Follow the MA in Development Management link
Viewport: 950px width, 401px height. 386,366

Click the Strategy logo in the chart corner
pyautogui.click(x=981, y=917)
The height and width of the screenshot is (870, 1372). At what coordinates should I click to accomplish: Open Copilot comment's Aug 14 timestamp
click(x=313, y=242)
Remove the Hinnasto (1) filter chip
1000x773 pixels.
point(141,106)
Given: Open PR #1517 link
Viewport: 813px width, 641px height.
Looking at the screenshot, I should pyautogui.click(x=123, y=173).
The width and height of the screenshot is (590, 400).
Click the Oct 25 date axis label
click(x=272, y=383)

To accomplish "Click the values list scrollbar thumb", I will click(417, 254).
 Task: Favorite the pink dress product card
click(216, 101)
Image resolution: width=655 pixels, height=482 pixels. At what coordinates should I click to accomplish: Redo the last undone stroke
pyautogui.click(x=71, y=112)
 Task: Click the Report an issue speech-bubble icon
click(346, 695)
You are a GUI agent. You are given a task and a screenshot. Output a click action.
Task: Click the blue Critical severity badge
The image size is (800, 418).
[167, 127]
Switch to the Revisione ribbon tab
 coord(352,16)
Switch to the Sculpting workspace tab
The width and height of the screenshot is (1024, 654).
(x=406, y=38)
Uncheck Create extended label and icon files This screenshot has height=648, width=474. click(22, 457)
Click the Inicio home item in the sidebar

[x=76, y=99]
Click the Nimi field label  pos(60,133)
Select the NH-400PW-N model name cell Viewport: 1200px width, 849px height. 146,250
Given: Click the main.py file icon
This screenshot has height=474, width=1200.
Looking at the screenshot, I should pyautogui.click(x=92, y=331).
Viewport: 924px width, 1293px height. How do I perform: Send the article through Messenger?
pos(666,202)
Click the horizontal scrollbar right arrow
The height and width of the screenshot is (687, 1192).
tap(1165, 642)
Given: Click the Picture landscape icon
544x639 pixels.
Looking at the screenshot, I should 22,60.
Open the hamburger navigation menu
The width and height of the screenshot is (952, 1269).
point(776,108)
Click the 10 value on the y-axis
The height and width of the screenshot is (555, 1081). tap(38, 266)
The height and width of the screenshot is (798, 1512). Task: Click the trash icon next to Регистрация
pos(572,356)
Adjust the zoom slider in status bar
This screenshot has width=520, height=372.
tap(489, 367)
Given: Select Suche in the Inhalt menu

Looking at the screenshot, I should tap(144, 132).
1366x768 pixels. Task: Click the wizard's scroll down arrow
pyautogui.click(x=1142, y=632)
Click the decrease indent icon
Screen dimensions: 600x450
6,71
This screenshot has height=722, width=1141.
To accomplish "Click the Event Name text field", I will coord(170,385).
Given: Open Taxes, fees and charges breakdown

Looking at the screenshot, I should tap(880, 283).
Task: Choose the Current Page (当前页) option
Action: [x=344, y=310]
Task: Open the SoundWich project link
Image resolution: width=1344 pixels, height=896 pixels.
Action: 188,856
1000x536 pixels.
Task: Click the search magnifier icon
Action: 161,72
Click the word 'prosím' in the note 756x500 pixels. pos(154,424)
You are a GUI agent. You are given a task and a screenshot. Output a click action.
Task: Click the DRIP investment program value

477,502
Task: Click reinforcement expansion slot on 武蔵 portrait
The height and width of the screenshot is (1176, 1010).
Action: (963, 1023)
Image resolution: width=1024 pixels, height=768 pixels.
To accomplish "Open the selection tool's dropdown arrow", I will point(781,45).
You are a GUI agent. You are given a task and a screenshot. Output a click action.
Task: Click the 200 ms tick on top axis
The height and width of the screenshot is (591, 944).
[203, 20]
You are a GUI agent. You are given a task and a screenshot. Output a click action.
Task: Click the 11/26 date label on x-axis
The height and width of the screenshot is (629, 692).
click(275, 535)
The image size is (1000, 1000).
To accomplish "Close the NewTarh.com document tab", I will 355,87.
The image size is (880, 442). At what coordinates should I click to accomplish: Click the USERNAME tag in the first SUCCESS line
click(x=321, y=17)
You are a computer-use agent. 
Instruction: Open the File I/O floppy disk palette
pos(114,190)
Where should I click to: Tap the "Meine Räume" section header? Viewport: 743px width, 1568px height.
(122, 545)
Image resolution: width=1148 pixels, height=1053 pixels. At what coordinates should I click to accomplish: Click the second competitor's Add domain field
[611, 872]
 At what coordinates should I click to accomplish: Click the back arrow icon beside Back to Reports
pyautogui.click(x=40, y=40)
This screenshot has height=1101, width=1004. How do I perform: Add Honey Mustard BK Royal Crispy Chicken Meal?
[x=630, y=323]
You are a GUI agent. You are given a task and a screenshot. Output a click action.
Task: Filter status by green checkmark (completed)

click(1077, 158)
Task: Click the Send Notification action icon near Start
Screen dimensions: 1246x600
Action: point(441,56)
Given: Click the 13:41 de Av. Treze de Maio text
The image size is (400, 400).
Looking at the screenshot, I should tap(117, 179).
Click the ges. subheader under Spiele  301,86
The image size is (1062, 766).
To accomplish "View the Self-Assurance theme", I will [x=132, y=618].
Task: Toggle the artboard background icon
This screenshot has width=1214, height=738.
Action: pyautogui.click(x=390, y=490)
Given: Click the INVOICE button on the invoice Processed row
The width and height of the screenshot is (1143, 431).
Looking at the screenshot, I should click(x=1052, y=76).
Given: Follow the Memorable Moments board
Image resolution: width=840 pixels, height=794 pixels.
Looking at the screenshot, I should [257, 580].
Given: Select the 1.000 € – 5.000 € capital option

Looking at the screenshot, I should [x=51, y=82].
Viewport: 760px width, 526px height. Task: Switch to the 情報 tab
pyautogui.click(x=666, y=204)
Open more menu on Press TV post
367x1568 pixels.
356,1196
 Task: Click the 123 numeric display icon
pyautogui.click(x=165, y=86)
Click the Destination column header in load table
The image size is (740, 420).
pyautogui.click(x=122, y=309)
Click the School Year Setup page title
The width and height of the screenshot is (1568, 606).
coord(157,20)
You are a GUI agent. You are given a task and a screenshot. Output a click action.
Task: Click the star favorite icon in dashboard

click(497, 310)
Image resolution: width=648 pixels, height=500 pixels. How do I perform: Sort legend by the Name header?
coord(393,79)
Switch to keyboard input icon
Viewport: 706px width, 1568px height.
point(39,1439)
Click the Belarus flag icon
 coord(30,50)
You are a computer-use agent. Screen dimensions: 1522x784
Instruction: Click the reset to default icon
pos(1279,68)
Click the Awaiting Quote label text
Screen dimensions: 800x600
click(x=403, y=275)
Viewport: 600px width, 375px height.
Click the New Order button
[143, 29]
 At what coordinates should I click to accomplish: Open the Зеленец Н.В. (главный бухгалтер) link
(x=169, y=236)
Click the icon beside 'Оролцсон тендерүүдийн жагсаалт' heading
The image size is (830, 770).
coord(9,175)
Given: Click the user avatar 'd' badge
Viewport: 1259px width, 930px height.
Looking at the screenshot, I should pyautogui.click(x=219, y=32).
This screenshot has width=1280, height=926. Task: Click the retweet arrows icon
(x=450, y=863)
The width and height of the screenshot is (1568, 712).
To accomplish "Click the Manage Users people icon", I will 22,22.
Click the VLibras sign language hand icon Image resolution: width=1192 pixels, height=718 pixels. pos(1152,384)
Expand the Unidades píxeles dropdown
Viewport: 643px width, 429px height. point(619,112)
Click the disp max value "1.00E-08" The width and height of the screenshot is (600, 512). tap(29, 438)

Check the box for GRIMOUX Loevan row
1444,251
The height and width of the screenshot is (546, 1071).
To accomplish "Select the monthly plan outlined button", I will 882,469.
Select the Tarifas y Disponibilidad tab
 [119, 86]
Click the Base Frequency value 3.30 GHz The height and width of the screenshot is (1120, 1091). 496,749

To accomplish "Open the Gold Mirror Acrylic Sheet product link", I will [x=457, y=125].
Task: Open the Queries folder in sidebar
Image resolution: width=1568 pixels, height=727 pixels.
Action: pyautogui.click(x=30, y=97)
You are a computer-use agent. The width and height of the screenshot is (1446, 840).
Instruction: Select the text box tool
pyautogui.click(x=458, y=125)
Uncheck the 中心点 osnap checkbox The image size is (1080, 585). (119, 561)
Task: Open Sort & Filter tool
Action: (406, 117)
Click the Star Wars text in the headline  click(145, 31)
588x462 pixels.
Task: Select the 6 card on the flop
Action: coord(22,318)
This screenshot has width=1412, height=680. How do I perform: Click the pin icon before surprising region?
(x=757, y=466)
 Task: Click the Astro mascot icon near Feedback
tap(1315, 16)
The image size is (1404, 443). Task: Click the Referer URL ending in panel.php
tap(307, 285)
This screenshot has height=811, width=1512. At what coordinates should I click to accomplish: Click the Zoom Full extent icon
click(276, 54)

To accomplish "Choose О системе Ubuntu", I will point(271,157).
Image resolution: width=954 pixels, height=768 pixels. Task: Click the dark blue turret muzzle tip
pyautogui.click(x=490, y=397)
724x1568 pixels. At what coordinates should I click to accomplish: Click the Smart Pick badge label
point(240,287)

++++++++++++++++++++

To do —
Copy back the listing above exactly, but only from the line with "Given: Open Taxes, fees and charges breakdown" through the line with "Task: Open the SoundWich project link", both ends included.

Response to the task —
Given: Open Taxes, fees and charges breakdown

Looking at the screenshot, I should tap(880, 283).
Task: Choose the Current Page (当前页) option
Action: [x=344, y=310]
Task: Open the SoundWich project link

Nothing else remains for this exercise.